The National Basketball Players Association’s “Off the Court” program offers help to retired players in that transition, but it’s important to “find one other lane that you can move in, that you can learn in,” Harris said. Current players, she added, should spend the offseason indulging that curiosity.

“Athletes know how to do things,” she said. “When I tell them how to think about calling and purpose, they don’t know how to do that yet, but they know, ‘Oh, I can find something I’m curious about, and I can pursue that for a year.”

Harris’ pursuits weren’t the result of boredom or a scattered mind. She was making choices about her future.  

Basketball followed Harris into business. The relationships Harris made at the University of Texas “have followed me, literally, for 30 years.”

Longhorns’ legendary women’s basketball head coach, Jody Conradt, once had players submit the names of three team members they considered friends. Harris learned her name appeared on every ballot.

“People want to do business with me because they trust me,” she said. “They want to be part of the sunshine and the aspirations.”

That trust stems from a promise Harris made to herself years ago. She noticed how many people in her business and professional relationships lied. Why did that happen?

She gave an example of a past experience.

“You were in a relationship where you didn’t want the consequences of the truth,” she explained. “I made a decision that if I have to be in a situation where I feel I have to lie, [then] that’s not the situation that I want to be in. I’m not going to do that. I announced to my friends and family that I was never going to lie to them again.”

The decision was a game-changer.

“It’s made more people more aware of their level of truth and honesty and why they do it,” she said. “I can have conversations and relationships, and I know there’s no B.S. in it — well, not from my side anyway...”

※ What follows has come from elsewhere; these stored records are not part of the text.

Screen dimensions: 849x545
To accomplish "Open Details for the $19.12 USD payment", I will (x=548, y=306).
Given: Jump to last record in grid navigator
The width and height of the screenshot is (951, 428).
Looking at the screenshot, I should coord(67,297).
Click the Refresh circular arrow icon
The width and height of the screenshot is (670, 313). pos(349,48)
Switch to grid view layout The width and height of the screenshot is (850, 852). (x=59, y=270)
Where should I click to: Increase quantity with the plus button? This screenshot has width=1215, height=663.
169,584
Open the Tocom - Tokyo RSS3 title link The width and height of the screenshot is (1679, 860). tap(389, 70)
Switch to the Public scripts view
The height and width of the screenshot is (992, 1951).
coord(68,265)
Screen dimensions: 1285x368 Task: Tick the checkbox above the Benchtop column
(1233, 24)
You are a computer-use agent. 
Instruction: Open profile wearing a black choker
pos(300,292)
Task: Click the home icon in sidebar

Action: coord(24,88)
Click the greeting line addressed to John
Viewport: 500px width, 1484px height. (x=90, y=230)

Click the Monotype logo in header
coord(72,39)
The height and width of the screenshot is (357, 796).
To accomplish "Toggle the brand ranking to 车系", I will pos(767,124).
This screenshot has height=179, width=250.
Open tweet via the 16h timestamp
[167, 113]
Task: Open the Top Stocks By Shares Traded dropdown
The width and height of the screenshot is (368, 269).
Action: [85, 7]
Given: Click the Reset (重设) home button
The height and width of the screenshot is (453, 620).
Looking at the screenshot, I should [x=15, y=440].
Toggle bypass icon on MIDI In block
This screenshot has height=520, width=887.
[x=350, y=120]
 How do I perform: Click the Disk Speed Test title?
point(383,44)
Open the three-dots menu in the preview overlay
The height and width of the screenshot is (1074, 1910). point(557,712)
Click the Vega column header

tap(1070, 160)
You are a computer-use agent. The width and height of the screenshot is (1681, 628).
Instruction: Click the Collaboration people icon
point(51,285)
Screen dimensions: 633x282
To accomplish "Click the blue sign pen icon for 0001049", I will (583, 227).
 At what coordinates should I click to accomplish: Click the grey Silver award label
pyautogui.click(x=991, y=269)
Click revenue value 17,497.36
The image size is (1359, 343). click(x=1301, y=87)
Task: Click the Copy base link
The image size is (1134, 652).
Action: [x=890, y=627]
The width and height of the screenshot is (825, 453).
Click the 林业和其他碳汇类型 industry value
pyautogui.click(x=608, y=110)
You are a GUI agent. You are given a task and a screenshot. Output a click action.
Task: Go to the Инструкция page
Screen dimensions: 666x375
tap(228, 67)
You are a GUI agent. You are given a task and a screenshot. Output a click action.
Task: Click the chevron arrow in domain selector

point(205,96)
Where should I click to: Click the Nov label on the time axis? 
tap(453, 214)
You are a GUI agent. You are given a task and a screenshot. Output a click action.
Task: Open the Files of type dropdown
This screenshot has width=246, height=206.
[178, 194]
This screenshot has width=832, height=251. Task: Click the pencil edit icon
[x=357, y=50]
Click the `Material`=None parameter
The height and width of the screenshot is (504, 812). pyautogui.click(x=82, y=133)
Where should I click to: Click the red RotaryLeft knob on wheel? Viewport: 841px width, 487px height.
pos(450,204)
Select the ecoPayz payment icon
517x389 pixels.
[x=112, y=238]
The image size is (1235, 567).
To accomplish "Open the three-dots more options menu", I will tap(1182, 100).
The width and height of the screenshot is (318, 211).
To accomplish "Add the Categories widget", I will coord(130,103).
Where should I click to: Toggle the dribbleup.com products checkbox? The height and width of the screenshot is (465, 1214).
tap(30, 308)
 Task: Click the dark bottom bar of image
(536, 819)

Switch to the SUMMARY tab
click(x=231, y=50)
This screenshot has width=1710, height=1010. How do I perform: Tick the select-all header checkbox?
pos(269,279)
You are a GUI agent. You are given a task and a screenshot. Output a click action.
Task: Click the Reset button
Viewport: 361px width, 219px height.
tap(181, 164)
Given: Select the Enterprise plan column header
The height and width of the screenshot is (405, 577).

Aside from her work to get Austin that WNBA franchise, she is the co-founder of Dallas-based The Athletic Club, which builds and operates multisport indoor and outdoor facilities. Harris is looking to turn her business and branding work with athletes into a company. The name is fitting: Athletes Who Mean Business. 

This phase of her life is about building a legacy. So, what will Fran Harris do next? She doesn’t know. And that’s fine. Uncertainty is a fatal shortcoming on a basketball court. That doesn’t apply everywhere. There’s time to find answers.

“We’re so afraid of what that looks like from the outside, what people are going to think about you or say about you if you display human vulnerability,” Harris said. “That’s not something that’s a built-in part of the creed of being an athlete. I don’t know what I’ll be doing, but I’m excited about the adventure.”